### DATA SUPPLIED

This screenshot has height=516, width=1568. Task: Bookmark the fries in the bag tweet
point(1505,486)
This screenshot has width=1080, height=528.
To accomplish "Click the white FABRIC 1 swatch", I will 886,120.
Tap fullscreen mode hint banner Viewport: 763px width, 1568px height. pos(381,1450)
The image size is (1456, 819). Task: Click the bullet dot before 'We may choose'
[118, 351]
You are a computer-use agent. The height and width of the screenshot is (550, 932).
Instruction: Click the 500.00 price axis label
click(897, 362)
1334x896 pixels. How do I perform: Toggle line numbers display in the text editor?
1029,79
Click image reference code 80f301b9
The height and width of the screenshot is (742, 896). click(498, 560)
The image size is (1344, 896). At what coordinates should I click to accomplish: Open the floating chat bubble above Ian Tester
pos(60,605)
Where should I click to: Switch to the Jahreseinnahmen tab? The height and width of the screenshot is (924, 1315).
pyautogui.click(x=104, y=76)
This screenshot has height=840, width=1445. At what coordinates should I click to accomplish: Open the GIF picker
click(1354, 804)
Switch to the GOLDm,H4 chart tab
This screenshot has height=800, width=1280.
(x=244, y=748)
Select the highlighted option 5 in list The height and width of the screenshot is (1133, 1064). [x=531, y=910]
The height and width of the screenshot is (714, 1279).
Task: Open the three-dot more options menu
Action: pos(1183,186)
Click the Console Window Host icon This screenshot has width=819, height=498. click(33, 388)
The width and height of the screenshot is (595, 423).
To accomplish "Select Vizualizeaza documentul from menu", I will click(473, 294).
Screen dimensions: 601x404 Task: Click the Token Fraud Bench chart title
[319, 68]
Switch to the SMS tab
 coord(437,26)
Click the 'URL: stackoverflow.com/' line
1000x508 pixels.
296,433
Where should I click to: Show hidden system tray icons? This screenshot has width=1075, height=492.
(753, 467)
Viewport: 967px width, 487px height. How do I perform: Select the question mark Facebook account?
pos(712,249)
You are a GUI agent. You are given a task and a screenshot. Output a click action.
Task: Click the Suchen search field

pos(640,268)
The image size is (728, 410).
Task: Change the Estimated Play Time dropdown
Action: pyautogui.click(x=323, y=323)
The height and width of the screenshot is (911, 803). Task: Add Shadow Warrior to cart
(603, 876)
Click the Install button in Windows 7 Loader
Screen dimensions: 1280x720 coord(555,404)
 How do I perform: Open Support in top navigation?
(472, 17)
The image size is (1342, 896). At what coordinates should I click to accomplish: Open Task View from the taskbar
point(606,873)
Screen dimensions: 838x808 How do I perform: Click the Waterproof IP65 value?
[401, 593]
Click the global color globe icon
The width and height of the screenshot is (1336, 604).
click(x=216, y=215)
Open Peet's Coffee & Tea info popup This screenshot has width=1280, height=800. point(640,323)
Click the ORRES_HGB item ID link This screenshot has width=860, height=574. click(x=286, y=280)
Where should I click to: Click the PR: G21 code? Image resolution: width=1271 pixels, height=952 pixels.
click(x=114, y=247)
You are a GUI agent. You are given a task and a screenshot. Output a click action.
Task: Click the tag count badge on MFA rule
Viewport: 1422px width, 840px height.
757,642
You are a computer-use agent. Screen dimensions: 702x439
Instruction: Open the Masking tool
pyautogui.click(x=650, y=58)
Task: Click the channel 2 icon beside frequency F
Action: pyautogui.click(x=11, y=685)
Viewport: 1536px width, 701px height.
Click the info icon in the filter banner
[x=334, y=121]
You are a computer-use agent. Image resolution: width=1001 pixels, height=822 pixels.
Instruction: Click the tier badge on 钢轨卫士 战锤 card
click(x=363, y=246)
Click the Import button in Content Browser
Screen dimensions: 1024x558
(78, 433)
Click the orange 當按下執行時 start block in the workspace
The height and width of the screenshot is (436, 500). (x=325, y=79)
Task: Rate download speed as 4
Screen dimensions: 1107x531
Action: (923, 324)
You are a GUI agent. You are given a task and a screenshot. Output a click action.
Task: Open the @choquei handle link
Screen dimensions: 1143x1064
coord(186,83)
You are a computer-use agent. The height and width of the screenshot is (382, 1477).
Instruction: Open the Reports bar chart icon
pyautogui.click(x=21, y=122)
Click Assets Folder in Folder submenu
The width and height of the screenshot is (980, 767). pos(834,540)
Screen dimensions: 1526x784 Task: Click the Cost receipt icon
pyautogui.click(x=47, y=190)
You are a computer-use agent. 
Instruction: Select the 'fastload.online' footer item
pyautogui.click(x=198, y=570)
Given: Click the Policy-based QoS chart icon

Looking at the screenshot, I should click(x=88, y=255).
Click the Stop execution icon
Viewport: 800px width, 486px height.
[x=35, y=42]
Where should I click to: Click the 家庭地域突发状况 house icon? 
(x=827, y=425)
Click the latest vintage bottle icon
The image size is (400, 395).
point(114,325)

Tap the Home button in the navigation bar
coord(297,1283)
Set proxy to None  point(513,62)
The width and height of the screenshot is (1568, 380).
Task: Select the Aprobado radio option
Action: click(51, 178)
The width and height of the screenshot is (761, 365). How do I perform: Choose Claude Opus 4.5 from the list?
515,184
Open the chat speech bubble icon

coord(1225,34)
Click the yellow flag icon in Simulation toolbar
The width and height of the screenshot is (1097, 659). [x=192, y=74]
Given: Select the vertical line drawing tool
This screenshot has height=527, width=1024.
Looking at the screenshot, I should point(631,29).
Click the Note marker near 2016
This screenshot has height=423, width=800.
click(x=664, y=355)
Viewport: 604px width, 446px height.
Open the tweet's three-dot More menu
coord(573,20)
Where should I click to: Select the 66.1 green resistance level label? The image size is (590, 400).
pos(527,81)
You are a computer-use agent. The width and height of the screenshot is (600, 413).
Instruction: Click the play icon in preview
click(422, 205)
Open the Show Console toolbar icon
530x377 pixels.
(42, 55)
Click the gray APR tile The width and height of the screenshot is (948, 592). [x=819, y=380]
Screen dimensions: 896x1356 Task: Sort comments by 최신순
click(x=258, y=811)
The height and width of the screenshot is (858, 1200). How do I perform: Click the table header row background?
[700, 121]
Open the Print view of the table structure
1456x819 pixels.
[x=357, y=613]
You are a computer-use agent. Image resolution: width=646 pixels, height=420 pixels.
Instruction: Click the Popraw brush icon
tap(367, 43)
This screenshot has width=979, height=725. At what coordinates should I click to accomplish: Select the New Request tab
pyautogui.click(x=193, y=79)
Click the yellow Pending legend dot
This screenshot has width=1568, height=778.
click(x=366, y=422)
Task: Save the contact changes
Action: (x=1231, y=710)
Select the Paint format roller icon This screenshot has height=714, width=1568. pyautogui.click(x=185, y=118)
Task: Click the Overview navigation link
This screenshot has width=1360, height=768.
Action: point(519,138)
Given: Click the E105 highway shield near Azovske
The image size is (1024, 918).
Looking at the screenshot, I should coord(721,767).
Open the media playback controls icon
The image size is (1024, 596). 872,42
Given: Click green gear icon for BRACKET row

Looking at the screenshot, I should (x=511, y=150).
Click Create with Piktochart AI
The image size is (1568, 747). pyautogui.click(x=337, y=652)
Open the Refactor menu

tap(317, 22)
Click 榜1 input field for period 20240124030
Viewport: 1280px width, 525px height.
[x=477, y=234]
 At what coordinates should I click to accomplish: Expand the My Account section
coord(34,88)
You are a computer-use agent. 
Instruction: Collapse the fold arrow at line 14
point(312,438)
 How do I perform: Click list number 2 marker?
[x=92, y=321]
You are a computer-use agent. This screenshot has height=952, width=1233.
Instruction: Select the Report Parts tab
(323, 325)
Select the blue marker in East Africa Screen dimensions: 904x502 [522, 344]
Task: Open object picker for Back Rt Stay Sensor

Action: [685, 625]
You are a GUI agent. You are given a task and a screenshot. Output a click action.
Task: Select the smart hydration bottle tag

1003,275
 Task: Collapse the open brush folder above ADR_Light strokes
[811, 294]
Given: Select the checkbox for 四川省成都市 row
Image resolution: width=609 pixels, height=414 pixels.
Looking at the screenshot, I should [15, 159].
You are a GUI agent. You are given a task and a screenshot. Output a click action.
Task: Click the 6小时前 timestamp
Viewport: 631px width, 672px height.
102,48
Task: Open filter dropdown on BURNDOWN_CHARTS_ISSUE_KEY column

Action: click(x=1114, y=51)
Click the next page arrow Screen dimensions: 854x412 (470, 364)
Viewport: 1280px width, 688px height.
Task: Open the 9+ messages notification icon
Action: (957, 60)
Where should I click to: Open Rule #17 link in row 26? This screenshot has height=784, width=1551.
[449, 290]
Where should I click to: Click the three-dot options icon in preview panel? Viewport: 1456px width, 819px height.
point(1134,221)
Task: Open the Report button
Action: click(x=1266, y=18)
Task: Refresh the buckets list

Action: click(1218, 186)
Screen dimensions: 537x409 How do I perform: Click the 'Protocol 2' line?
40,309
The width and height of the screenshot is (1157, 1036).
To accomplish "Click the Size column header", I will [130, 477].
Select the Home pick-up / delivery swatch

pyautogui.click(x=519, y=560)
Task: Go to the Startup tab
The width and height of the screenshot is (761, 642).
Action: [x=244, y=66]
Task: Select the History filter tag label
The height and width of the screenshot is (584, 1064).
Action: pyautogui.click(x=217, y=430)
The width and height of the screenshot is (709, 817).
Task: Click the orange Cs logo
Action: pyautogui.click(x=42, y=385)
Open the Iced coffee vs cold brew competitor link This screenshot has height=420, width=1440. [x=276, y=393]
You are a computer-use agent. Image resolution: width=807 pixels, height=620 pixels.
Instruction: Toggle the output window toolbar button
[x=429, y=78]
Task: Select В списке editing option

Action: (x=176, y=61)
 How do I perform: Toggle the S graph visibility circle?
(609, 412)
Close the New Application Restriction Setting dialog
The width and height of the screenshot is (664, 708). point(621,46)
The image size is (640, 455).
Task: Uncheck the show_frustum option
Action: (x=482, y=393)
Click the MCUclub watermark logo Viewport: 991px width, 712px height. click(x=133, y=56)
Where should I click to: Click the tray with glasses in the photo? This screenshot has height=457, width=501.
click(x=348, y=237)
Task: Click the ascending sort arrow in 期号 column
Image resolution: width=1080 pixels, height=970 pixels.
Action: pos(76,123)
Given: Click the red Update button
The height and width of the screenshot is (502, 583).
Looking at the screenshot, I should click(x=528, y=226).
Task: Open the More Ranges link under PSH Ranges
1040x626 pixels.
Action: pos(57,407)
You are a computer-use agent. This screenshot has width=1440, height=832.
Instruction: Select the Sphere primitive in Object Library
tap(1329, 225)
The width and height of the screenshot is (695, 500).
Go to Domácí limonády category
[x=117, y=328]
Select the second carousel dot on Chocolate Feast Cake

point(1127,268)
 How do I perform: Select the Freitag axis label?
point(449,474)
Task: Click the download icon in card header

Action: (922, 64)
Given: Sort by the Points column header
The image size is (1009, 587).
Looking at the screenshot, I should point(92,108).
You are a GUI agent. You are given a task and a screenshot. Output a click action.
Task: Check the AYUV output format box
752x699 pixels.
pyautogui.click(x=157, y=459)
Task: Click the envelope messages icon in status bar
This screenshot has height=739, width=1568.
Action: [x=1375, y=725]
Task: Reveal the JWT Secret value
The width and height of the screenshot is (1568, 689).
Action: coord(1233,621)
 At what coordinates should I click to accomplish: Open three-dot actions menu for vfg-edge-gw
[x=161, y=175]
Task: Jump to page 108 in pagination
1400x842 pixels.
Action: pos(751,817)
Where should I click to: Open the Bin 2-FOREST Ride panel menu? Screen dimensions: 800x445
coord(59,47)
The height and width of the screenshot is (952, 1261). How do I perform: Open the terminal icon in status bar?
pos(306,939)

######

Please rewrite the part of the items that opens with the first line and closes with the line containing "(x=244, y=748)", substituting "post" for "tweet" and keeping everything else the same.

CORRECT RESPONSE
This screenshot has height=516, width=1568. Task: Bookmark the fries in the bag post
point(1505,486)
This screenshot has width=1080, height=528.
To accomplish "Click the white FABRIC 1 swatch", I will 886,120.
Tap fullscreen mode hint banner Viewport: 763px width, 1568px height. pos(381,1450)
The image size is (1456, 819). Task: Click the bullet dot before 'We may choose'
[118, 351]
You are a computer-use agent. The height and width of the screenshot is (550, 932).
Instruction: Click the 500.00 price axis label
click(897, 362)
1334x896 pixels. How do I perform: Toggle line numbers display in the text editor?
1029,79
Click image reference code 80f301b9
The height and width of the screenshot is (742, 896). click(498, 560)
The image size is (1344, 896). At what coordinates should I click to accomplish: Open the floating chat bubble above Ian Tester
pos(60,605)
Where should I click to: Switch to the Jahreseinnahmen tab? The height and width of the screenshot is (924, 1315).
pyautogui.click(x=104, y=76)
This screenshot has height=840, width=1445. At what coordinates should I click to accomplish: Open the GIF picker
click(1354, 804)
Switch to the GOLDm,H4 chart tab
This screenshot has height=800, width=1280.
(x=244, y=748)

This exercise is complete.